Although it’s not Sci-Fi I just thought I post a few pics of my C-119 Flying Boxcar and see what you guys think so far. The windows are still masked too. 

I originally painted it a light gray and was going for a very weathered and beat up look, but changed my mind. I went with flat aluminum and some chrome silver and found it gave the bulky plane a bit of a sleeker look. Obviously I am not concerned with making it as it is on the Box art, and I’ll probably just use a few of the decals to dress it up a bit. 

I was thinking of some kind of a wash too, something light, to highlight the lines and so it didn’t look so sterile, but with the aluminum color I am not to sure how that would look. Any suggests as to what might work or types of wash. I was thinking of maybe even a light oil wash, black with a bit of brown? Or should I just leave it as is with no wash?

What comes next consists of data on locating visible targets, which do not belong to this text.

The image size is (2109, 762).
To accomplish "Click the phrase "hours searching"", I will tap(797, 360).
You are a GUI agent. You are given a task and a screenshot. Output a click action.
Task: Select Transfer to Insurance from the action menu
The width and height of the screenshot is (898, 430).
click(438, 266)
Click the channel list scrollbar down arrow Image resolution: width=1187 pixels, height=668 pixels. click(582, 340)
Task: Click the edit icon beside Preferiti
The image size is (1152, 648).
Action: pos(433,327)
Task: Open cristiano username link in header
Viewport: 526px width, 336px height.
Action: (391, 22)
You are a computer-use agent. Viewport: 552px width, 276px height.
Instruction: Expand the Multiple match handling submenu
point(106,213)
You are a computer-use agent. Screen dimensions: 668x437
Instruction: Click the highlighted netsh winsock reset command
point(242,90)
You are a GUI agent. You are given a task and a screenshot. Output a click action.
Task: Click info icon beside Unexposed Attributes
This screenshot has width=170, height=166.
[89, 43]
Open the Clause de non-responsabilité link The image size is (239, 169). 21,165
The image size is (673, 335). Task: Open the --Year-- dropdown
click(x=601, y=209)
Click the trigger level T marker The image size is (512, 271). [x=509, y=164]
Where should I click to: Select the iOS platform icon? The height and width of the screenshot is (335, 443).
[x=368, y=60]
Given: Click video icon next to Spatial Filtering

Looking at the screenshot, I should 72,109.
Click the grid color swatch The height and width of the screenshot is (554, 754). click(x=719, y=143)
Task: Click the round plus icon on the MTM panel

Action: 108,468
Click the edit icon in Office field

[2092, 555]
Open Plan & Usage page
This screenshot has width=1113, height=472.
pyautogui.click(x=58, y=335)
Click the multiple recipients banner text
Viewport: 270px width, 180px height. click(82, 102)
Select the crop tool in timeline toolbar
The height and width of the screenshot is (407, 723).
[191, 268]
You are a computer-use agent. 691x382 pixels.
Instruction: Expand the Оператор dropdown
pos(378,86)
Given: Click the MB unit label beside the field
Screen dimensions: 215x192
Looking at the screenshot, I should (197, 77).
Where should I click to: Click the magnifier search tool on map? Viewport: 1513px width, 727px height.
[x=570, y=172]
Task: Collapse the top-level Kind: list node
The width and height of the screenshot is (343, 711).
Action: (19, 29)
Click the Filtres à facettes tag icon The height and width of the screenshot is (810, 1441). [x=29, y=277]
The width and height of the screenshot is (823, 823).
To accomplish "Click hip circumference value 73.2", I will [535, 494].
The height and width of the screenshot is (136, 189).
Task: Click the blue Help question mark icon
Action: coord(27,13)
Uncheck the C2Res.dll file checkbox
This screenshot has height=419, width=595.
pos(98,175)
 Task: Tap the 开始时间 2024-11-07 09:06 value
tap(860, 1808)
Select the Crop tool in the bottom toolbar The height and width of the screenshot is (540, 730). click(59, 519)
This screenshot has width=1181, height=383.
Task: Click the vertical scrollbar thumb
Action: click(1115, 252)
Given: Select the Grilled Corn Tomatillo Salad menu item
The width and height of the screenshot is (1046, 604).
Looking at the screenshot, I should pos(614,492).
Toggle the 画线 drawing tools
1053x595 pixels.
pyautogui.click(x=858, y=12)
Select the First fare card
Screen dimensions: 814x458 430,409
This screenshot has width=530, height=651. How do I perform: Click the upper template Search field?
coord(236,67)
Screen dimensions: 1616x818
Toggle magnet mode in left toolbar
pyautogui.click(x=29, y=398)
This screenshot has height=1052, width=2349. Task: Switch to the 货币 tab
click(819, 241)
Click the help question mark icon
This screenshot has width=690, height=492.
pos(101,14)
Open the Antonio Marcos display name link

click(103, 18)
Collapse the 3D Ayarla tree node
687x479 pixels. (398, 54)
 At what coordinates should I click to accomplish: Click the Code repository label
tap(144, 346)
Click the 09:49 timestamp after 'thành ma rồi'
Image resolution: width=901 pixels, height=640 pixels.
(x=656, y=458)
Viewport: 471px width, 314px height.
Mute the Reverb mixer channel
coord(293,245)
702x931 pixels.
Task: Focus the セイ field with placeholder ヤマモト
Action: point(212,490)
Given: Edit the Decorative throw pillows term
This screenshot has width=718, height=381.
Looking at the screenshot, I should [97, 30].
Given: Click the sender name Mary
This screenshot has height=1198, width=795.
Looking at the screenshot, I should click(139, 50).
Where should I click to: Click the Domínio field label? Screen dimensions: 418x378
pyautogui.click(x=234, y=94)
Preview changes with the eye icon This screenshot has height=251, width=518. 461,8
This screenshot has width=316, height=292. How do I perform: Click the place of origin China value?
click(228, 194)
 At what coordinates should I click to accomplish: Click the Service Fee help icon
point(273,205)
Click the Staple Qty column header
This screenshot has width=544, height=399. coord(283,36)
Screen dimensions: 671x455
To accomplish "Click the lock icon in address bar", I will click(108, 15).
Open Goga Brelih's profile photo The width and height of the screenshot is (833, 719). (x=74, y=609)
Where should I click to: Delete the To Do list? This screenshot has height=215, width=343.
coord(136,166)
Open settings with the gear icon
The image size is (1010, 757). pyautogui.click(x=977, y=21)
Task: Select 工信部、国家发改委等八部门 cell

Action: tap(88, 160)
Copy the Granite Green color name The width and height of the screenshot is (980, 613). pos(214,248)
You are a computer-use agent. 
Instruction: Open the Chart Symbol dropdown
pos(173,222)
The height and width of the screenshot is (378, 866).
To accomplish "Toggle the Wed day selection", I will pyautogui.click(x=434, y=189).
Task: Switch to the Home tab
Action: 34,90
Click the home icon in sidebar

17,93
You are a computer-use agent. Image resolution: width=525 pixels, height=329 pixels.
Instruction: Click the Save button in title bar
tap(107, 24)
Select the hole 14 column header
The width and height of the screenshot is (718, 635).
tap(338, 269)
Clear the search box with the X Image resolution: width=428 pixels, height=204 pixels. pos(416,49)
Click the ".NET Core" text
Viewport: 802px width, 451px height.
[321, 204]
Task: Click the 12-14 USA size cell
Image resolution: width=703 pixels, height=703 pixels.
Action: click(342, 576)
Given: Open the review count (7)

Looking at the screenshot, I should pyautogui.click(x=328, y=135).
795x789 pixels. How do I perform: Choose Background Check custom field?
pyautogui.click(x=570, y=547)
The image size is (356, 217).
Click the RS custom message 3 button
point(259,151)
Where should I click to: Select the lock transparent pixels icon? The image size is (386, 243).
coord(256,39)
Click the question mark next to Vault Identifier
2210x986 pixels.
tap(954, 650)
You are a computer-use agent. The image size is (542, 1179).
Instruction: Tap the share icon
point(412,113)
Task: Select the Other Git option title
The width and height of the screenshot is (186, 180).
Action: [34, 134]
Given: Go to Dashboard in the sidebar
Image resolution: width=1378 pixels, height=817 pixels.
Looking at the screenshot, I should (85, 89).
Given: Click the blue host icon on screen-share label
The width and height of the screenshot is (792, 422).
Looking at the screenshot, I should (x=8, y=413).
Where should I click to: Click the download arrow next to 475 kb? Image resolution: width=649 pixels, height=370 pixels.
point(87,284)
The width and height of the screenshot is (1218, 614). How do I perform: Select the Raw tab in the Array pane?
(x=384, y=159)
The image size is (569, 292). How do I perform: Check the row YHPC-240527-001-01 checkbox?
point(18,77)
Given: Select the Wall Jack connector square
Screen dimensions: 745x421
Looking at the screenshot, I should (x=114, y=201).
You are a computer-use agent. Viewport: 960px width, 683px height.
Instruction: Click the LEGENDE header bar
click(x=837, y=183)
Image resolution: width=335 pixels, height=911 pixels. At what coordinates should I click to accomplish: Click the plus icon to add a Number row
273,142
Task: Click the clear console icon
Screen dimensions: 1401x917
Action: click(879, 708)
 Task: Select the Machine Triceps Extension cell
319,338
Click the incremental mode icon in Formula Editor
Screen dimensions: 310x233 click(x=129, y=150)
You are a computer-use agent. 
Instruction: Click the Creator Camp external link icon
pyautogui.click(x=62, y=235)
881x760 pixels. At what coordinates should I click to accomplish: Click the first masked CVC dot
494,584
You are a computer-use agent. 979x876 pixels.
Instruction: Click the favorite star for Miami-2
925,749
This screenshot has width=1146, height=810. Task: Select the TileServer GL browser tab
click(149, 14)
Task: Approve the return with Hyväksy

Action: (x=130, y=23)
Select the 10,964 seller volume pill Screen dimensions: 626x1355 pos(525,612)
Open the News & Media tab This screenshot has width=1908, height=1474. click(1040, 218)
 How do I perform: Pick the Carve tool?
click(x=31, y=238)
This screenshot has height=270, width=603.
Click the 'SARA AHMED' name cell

http://i142.photobucket.com/albums/r95/Nexus15/IMG_4551_edited.jpg

http://i142.photobucket.com/albums/r95/Nexus15/IMG_4552.jpg

http://i142.photobucket.com/albums/r95/Nexus15/IMG_4553.jpg

http://i142.photobucket.com/albums/r95/Nexus15/IMG_4554.jpg

http://i142.photobucket.com/albums/r95/Nexus15/IMG_4555.jpg

Thanks, suggestions very welcomed.


----------



## roadrner (Jul 21, 1999)

So far so good! Just keep posting pix. :thumbsup::thumbsup: rr


----------



## hedorah59 (Nov 24, 2008)

Its looking good so far - I hope someone chimes in with tips on weathering metallics, as I've never painted a bare metal plane before and would like to give it a try myself  I wish I could be some help!


----------



## Maritain (Jan 16, 2008)

Here’s a little update. I put on an oil wash mostly black with some brown mixed with Turpenoid. Then used steel wool to hit the high points on the model and scuff it up a bit. I like the look so far. Maybe a little pastel streaks by the engines, and then I’ll put some decals on and finish it up. 


http://i142.photobucket.com/albums/r95/Nexus15/IMG_4556.jpg

http://i142.photobucket.com/albums/r95/Nexus15/IMG_4558.jpg

http://i142.photobucket.com/albums/r95/Nexus15/IMG_4559.jpg

http://i142.photobucket.com/albums/r95/Nexus15/IMG_4561.jpg

http://i142.photobucket.com/albums/r95/Nexus15/IMG_4563.jpg


Thanks for looking, any suggestions welcomed.


----------



## Scorpitat (Oct 7, 2004)

Every time I see this bodystyle, it reminds me of planes in the movies Air America, and Con Air. Your build looks great so far. I like the weathering. Maybe a few oil streaks and some paint chipping on the props would age it a bit more, but all in all, it looks wonderful so far. Keep up the great job, and please......MORE pics!

Sincerely,
Scorp.

"Boldly GO!" :wave:


----------



## dklange (Apr 25, 2009)

Looking very, very NICE, so far!! Is this the old Aurora kit? I built one as a kid back in the 60's. I haven't seen one since. Please keep posting your progress!! - Denis


----------



## WEAPON X (Mar 5, 2006)

This looks great. Please keep sharing you progress photos.


----------



## Maritain (Jan 16, 2008)

Thanks guys, I almost done should have some pics in a few days.


----------